More infos about this topic in the forum: Forum discussion about 64 bit compatibility. Thanks to Cybermonkey for his helpful response.

What is SDL and SDL2?

SDL is the abbreviation of Simple DirectMedia Layer.

Originally when refering to SDL, SDL 1.2 was meant. It is the predecessor of modern SDL 2.0 (sometimes SDL2). Nowadays, when refering to SDL, it depends on context if you really mean the old SDL 1.2 or the modern SDL 2.0.

The  obsolete SDL 1.2 and the modern SDL 2.0 are a set of units which provide a free, easy and platform-independent access to features needed for developing high performance games and applications.

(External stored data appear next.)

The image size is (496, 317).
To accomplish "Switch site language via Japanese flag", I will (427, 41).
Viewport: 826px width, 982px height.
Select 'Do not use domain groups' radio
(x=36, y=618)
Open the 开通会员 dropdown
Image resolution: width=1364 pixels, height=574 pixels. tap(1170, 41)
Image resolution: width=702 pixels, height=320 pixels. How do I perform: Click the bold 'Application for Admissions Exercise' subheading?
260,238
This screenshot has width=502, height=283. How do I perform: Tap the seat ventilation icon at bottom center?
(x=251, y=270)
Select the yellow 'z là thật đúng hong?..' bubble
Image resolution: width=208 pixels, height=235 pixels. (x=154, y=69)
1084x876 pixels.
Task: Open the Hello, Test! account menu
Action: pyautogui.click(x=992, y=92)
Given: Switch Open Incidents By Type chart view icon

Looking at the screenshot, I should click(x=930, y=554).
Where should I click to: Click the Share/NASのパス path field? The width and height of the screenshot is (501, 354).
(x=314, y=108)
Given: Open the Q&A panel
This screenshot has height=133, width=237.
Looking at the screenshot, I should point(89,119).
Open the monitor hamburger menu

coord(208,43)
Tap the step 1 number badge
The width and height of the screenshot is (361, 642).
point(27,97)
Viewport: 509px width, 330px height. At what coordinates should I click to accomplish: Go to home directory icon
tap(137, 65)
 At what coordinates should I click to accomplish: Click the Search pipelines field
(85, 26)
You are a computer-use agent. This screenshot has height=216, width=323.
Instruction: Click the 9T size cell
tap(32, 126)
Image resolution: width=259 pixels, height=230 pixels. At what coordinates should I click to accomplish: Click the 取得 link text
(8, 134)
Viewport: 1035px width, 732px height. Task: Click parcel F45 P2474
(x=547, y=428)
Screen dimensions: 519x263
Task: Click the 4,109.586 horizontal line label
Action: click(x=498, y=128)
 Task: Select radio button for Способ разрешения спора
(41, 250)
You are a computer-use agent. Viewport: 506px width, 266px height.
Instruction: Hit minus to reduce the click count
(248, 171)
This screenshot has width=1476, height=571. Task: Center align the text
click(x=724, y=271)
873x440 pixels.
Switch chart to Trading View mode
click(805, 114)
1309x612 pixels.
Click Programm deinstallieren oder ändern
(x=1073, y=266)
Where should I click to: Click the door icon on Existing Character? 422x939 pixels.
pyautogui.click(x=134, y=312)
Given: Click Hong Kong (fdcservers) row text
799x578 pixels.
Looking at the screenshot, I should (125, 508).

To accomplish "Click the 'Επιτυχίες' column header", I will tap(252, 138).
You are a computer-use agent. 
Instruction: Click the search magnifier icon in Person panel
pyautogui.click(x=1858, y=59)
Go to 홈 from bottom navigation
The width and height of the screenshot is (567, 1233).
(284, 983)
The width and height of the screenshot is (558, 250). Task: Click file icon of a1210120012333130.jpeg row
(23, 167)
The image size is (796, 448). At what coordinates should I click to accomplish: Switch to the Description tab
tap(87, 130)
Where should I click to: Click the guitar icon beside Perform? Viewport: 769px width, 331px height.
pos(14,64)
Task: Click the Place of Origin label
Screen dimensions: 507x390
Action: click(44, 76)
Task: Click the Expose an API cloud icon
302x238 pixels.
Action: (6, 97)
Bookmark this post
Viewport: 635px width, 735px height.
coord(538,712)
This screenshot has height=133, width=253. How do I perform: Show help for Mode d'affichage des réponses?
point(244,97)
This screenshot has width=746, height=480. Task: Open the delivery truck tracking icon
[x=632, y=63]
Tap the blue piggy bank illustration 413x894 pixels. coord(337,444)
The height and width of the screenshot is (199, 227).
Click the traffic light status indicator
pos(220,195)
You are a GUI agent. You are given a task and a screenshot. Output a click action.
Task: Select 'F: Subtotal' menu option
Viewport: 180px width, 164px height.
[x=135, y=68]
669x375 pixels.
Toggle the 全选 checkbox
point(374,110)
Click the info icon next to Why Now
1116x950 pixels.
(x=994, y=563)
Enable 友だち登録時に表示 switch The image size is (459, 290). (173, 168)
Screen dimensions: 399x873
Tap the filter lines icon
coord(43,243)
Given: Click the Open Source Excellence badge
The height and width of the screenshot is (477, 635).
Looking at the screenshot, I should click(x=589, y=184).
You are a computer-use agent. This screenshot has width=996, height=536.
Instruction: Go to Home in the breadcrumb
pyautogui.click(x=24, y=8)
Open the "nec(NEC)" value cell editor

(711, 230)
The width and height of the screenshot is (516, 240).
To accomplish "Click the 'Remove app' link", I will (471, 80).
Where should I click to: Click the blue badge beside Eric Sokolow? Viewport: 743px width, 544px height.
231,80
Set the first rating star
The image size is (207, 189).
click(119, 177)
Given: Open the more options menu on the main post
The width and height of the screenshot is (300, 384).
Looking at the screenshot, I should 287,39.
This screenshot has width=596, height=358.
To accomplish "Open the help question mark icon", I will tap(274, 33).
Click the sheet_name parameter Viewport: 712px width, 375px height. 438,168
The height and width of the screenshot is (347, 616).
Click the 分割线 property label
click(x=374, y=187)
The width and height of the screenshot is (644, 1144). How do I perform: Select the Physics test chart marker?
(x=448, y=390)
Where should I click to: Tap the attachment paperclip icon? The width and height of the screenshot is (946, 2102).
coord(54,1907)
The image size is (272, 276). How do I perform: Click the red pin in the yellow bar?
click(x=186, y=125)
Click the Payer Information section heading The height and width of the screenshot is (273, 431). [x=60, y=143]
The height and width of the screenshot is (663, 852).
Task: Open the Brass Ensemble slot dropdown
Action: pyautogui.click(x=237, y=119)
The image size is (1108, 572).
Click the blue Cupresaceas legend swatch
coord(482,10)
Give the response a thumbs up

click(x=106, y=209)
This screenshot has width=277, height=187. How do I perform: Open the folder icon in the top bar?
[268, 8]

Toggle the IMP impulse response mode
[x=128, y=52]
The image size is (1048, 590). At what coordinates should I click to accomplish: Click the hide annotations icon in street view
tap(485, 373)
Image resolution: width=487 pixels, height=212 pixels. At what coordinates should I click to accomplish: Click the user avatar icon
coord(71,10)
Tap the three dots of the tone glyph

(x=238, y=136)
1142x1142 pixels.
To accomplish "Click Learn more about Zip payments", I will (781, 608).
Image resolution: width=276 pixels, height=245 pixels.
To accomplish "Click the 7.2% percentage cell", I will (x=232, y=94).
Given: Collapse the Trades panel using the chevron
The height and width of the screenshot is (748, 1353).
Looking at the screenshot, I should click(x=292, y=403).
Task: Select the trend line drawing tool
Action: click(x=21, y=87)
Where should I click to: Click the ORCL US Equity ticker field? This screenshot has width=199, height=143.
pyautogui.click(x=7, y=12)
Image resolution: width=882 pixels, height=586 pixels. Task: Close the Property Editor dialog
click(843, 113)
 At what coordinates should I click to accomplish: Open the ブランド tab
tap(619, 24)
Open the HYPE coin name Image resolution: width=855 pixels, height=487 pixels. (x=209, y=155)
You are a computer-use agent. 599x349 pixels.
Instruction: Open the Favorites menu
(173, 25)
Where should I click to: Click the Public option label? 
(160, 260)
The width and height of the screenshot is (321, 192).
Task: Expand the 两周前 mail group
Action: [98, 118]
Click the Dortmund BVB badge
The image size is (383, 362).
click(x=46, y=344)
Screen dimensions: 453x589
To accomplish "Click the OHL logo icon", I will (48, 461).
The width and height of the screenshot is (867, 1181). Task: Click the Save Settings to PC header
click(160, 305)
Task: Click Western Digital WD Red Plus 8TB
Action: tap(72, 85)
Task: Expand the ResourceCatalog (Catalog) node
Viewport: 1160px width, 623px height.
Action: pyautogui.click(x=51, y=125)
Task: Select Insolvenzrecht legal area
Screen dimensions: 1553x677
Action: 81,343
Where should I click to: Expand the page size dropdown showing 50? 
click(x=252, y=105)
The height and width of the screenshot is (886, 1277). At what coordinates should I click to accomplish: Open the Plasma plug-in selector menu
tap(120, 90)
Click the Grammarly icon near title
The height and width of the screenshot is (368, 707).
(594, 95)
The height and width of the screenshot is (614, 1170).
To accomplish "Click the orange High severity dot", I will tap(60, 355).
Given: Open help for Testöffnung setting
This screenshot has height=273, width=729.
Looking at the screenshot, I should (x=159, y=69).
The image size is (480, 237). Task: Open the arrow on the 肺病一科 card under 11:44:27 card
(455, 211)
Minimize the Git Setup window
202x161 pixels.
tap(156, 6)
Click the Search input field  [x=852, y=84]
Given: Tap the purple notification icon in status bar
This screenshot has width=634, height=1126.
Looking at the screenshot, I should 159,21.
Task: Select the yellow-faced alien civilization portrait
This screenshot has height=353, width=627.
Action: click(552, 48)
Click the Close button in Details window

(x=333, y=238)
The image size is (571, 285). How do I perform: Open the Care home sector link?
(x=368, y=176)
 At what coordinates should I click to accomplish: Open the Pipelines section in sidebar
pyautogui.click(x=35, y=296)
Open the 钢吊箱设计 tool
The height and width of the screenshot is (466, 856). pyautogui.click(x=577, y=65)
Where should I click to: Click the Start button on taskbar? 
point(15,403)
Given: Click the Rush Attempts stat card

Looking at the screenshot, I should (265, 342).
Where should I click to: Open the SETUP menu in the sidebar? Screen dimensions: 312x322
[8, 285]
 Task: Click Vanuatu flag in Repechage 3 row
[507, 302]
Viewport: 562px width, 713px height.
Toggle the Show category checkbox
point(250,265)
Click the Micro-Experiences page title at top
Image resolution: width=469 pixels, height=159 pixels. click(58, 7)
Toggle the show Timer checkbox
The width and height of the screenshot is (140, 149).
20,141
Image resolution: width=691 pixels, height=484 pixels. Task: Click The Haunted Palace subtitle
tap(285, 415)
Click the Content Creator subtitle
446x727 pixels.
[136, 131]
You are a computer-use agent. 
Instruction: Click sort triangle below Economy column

This includes easy access to graphic, sound and input handling (keyboard, mouse, joystick) for Free Pascal and other Pascal dialects.

Who made SDL and SDL2?

SDL was developed between 1998 and 2001 by Sam Lantinga, the chief programmer of the software company Loki Games. In 2002 the company got bankrupt, but Lantinga went on developing SDL. So it got updated continuously  until today.

In August 2013 the successor SDL 2.0 has been released. SDL 2.0 introduces a lot of new features which allow development of high performance applications using up-to-date technologies.

Although the original library isn’t written in Pascal, fortunately the SDL 2.0 headers got translated to Pascal by Tim Blume and others, so the SDL 2.0 library is usable for Pascal developers as well.

What is this page about?

This page is made to help you to start with the SDL and/or SDL2 (Simple Directmedia Layer) library under Free Pascal (or other Pascal dialects) and to acquaint yourself with SDL’s concepts and commands.

Be aware though that my tutorials gives just a brief overview and introduction to the SDL and SDL2 library and are far from being all-embracing.

The tutorials aim at Pascal programmers knowing the basic concepts (loops, functions, pointers) of Pascal and now like to progress to SDL and/or SDL2.